▶ _Extract provided_:
Emporium opens in Johnson: goodies galore!


Solil Devyn Borthwick

Johnson’s Emporium.

A new store front on Main Street Johnson has opened, and it’s selling just about everything it can get into the building. “Anything from clothing to accessories… housewares new and used, toys, books, you name it,” said Lisa Rowell, who owns and operates the store with her son, Jordan.
“It’s something that we’ve always wanted to do,” Rowell said. She and her son acquired the property on July 1, and “everything just clicked into place like it was meant to be.” Rowell said that despite the pandemic, the opening was surprisingly smooth, something she is grateful for.
“We were like, ‘Hey, let’s open a store during a pandemic!’” she said. She said that it’s been a very strange experience, but the support she’s received from the community, and the surprise success of the business, has made it much more manageable.
Rowell said that for the month of July, they made all the preparations and were able to open the Emporium to customers in early August. Much of the store’s initial stock came from Ebay purchases, bulk lots, store closings and donations. Rowell said getting stock for the store was one of her biggest worries, but it’s now not a concern.
The store is packed. Racks of new and used clothing take up a great deal of the floor space – a sea of fabric and colors for sale. There are cardigans, jeans, t-shirts and coats of all sorts. Clothes are sorted by style and color and take up most of the space in the Emporium.
The store can range from office supplies to cardigans to dishes. Handmade items, such as jewelry or stuffed animals, are also for sale, crafted by local artists and Rowell herself.
In the back of the store are two rooms. One is labeled “The Fun Room,” which hosts books, toys, and games. The books are all sold for 50 cents each, except for specially marked ones. The other is “Grandma’s Attic,” which has a variety of vintage kitchenware, such as coffee grinders, cookware, and drinking glasses.
The store has a welcoming atmosphere, if a bit overwhelming, when you first step in. The sheer number of clothing racks and display tables are a lot to take in when the store is first entered. Rowell says she’s trying to find a way to organize the store more effectively, but that a lot of her customers seem to enjoy the cluttered environment.
Rowell said that the clothing, accessories and books are some of the best-selling items in the Emporium. “Any kind of interesting, unique furniture piece that comes in, we sell it pretty quickly,” she added. The vintage objects in the back of the store also draw a lot of attention.
“We don’t pay ourselves yet, because we want the store to succeed,” Rowell said. “Post-pandemic, the ideal would be [that] we do this full time and just make it a thriving staple in the community.”

Johnson’s Emporium (Solil Devyn Borthwick)

“If I could make this my living, my post-retirement, it would be just wonderful.” Until then, she and her son keep the store open when they have time while they each continue to work full-time jobs. “This is kind of a part time venture for us, just to see how the community receives it,” she said.
Rowell and her son have different theories on what the store’s future will look like. “My son would love to see multiple locations,” Rowell said. She described his vision as “A pop-up [store] in every little town.” Rowell believes her own plans are humbler. “I’m happy to be right here in my little space.”
“We have several regular customers,” Rowell said, describing the positive reaction from the Johnson community so far. “We have formed some really beautiful relationships with our community members, so it’s become more about our interactions with them, and finding things that they would like to have than it has even a business venture.”
To maintain that energy, Rowell said “each month we want to make a donation to a local entity in the community,” taken from the store’s proceeds. For the month of August, Rowell said that donation is going to North Country Animal League.
“We really appreciate how the community has supported us. It has really floored us, the number of people who come in,” Rowell said. Rowell and her son have lived in Johnson for six years, so the town’s small community resonates with them. “It’s that kind of connection that I think is really important for us,” she said.
The Village Emporium is open 5:30-7 p.m. on Tuesdays through Fridays, 10 a.m. to 7 p.m. on Saturdays, and 12 to 5 p.m. on Sundays.

▶ _Task set_:
**a)** List every source the article about the Johnson Emporium gives for the store's initial stock.
**b)** Reproduce the stretch of the article about the Johnson Emporium from "The store has" through "the cluttered environment.", word for word.
The records that come next are separate material and have no connection to the article about the Johnson Emporium.

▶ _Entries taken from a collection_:

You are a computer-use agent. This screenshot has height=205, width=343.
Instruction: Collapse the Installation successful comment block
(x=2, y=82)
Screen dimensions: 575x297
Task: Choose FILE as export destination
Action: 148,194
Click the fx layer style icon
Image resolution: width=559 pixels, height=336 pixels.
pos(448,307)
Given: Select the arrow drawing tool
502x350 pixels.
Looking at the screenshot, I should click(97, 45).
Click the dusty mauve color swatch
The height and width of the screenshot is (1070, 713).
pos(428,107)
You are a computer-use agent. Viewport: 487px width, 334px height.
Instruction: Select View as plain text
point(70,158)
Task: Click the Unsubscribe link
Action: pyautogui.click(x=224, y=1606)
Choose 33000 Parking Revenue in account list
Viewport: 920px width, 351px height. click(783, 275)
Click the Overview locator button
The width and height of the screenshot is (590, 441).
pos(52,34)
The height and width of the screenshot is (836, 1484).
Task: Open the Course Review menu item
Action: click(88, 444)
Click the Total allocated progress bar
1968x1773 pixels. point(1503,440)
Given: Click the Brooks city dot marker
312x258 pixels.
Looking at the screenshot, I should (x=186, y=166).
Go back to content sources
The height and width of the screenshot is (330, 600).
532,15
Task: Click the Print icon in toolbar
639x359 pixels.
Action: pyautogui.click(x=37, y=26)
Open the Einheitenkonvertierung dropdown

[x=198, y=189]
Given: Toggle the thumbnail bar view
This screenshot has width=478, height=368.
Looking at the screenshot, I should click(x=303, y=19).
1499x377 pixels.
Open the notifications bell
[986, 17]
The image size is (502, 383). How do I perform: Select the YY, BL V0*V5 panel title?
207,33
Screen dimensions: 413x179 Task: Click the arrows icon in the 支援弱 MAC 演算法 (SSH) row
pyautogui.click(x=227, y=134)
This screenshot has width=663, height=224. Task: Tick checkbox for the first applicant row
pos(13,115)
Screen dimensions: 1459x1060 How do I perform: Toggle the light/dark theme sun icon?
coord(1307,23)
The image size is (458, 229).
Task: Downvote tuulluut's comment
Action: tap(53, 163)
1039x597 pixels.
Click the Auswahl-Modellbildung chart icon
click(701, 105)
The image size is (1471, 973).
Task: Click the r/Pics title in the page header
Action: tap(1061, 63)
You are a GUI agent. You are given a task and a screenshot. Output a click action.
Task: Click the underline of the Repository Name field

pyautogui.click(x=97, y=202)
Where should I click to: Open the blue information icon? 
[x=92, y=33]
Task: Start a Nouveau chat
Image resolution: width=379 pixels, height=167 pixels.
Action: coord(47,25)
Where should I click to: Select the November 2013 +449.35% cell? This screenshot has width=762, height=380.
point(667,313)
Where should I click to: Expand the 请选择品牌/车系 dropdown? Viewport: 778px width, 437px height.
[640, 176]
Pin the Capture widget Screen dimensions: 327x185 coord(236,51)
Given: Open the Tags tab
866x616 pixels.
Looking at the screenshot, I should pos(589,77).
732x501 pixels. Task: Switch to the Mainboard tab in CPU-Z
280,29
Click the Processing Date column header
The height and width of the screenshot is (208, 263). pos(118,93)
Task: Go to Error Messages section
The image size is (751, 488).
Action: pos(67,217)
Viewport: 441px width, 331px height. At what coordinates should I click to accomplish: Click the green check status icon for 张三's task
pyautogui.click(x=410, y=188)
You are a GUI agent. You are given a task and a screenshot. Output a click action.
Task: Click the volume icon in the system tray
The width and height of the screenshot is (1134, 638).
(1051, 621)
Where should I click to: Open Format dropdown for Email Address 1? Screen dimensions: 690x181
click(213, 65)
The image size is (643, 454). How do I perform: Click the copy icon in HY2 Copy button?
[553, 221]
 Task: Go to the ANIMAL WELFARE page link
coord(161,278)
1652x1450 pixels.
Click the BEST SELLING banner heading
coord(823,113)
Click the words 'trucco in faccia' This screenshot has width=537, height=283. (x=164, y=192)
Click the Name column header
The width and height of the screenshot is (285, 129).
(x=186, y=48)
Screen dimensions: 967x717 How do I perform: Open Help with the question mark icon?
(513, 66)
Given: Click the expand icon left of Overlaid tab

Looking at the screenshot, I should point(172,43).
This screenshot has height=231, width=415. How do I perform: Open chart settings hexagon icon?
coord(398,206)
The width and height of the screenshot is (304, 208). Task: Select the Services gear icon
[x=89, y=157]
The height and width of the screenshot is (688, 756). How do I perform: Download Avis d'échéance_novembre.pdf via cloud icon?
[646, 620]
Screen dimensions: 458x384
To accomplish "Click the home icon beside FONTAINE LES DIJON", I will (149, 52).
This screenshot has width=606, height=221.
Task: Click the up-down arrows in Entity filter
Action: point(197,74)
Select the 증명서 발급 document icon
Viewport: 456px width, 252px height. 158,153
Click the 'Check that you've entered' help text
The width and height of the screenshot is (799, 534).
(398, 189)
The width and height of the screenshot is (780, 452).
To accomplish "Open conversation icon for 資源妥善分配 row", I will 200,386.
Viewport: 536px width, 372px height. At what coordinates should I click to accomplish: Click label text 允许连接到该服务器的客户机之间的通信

▶ _Answer set_:
**a)** Ebay purchases, bulk lots, store closings, and donations.

**b)**
The store has a welcoming atmosphere, if a bit overwhelming, when you first step in. The sheer number of clothing racks and display tables are a lot to take in when the store is first entered. Rowell says she’s trying to find a way to organize the store more effectively, but that a lot of her customers seem to enjoy the cluttered environment.